Alice Springs and Cook: In May 2012, GWA entered into an agreement with Asciano Services Pty Ltd (AIO), a subsidiary of Asciano Pty Ltd, whereby GWA agreed to purchase an intermodal and freight terminal in Alice Springs, Northern Territory from AIO and GWA agreed to sell AIO certain assets in the township of Cook, South Australia that included its third-party fuel-sales business. GWA completed the purchase of the Alice Springs intermodal and freight terminal in June 2012 for A$9.0 million (or $9.2 million at the exchange rate on June 30, 2012) plus A$0.5 million (or $0.6 million at the exchange rate on June 30, 2012) tax liability for stamp duty (an Australian asset transfer tax). Previously, GWA had leased the facility from AIO. The sale of the assets in Cook closed in September 2012. The Company received A$4.0 million (or $4.1 million at the exchange rate on September 30, 2012) in pre-tax cash proceeds from the sale and recognized an after-tax book gain of A$1.3 million (or $1.3 million at the exchange rate on September 30, 2012), or approximately $0.03 per share.
Canada
Tata Steel Minerals Canada Ltd.: On August 2, 2012, the Company announced that its newly formed subsidiary, KeRail Inc. (KeRail), entered into a long-term agreement with Tata Steel Minerals Canada Ltd. (TSMC), for KeRail to provide rail transportation services to the direct shipping iron ore mine TSMC is developing near Schefferville, Quebec in the Labrador Trough (the Mine). In addition, KeRail plans to construct an approximately 21-kilometer rail line that will connect the Mine to the Tshiuetin Rail Transportation (TSH) interchange point in Schefferville. Operated as part of the Company's Canada Region, KeRail is expected to haul unit trains of iron ore from its rail connection with the Mine, which will then travel over three privately owned railways to the Port of Sept-Îles for export primarily to Tata Steel's European operations. The agreement and construction are contingent on certain conditions being met, including the receipt of necessary governmental permits and approvals. Once the track construction has commenced, the rail line is expected to be completed three to six months thereafter.

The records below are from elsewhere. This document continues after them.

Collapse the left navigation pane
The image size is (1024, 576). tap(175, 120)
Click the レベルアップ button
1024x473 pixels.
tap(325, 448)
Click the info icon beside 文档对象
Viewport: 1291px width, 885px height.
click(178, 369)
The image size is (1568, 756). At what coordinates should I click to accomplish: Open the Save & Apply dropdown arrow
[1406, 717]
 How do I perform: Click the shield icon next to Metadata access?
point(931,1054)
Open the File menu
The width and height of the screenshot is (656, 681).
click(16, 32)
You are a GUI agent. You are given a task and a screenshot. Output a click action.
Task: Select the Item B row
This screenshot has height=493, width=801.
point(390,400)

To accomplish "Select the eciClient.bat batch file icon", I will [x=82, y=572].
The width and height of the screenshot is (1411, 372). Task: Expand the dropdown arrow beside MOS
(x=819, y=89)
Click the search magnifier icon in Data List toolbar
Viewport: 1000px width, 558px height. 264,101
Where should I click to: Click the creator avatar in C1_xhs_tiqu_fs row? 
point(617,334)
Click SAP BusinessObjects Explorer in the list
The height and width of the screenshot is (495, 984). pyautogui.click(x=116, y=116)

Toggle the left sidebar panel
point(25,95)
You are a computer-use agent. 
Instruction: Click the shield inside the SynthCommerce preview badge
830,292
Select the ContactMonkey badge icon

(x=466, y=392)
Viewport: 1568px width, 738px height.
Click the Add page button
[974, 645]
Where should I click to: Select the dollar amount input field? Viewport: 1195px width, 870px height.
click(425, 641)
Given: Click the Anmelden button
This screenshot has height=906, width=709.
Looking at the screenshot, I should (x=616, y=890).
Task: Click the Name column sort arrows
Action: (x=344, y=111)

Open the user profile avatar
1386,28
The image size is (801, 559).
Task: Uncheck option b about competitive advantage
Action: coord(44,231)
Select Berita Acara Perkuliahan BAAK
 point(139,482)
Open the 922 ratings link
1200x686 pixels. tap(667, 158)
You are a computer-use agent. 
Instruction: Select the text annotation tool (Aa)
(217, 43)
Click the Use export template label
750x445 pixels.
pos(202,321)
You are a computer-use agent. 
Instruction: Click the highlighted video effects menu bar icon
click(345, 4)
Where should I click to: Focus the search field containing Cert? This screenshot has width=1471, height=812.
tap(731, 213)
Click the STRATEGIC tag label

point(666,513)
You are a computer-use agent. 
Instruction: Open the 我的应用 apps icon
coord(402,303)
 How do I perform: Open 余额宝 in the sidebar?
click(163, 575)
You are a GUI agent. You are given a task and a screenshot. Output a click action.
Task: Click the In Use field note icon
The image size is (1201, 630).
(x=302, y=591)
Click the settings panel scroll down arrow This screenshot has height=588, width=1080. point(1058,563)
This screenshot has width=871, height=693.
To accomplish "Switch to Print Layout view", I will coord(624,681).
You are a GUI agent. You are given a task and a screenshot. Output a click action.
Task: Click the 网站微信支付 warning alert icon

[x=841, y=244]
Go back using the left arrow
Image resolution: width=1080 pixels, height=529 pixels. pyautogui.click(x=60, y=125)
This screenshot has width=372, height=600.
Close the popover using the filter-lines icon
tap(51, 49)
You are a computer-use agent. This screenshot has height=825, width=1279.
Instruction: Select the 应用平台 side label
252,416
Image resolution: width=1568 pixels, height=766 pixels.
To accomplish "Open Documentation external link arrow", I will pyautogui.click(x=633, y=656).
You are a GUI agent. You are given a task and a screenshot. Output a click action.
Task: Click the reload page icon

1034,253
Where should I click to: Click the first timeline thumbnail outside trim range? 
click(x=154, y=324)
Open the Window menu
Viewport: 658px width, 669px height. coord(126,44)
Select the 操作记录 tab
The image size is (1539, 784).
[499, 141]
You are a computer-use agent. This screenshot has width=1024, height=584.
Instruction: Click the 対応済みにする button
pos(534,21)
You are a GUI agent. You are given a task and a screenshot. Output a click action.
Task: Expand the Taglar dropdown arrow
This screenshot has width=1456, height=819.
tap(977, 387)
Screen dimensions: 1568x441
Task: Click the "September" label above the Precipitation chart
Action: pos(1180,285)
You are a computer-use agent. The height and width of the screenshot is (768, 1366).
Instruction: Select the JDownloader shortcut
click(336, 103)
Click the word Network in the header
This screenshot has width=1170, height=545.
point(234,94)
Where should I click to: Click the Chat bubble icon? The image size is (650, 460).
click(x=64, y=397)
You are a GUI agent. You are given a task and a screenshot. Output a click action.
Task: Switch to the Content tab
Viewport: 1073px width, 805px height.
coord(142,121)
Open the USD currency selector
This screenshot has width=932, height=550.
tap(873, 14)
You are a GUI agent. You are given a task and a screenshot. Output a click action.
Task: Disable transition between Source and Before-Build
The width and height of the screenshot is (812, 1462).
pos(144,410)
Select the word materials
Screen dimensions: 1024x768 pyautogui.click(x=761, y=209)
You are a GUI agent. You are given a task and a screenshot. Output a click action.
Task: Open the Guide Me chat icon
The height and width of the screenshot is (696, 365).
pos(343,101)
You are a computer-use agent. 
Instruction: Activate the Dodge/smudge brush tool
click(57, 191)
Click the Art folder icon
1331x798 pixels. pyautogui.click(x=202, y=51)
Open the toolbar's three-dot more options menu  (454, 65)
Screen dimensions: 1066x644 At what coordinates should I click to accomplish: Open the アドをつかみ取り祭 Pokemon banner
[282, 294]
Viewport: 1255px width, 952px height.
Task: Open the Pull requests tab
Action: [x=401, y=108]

Results from Continuing Operations
When comparing the Company's results from continuing operations from one reporting period to another, it is important to consider that the Company has historically experienced fluctuations in revenues and expenses due to acquisitions, changing economic conditions, competitive forces, changes in foreign currency exchange rates, one-time freight moves, fuel price fluctuations, customer plant expansions and shut-downs, sales of property and equipment, derailments and weather-related conditions, such as hurricanes, cyclones, tornadoes, droughts, heavy snowfall, unseasonably warm or cool weather, freezing and flooding. In periods when these events occur, results of operations are not easily comparable from one period to another. Finally, certain of the Company's railroads have commodity shipments that are sensitive to general economic conditions, such as steel products, paper products and lumber and forest products, as well as product specific economic conditions, such as the availability of lower priced alternative sources of power generation (coal). Other shipments are relatively less affected by economic conditions and are more closely affected by other factors, such as inventory levels maintained at customer plants (coal), winter weather (salt and coal) and seasonal rainfall (grain). As a result of these and other factors, the Company's operating results in any reporting period may not be directly comparable to its operating results in other reporting periods.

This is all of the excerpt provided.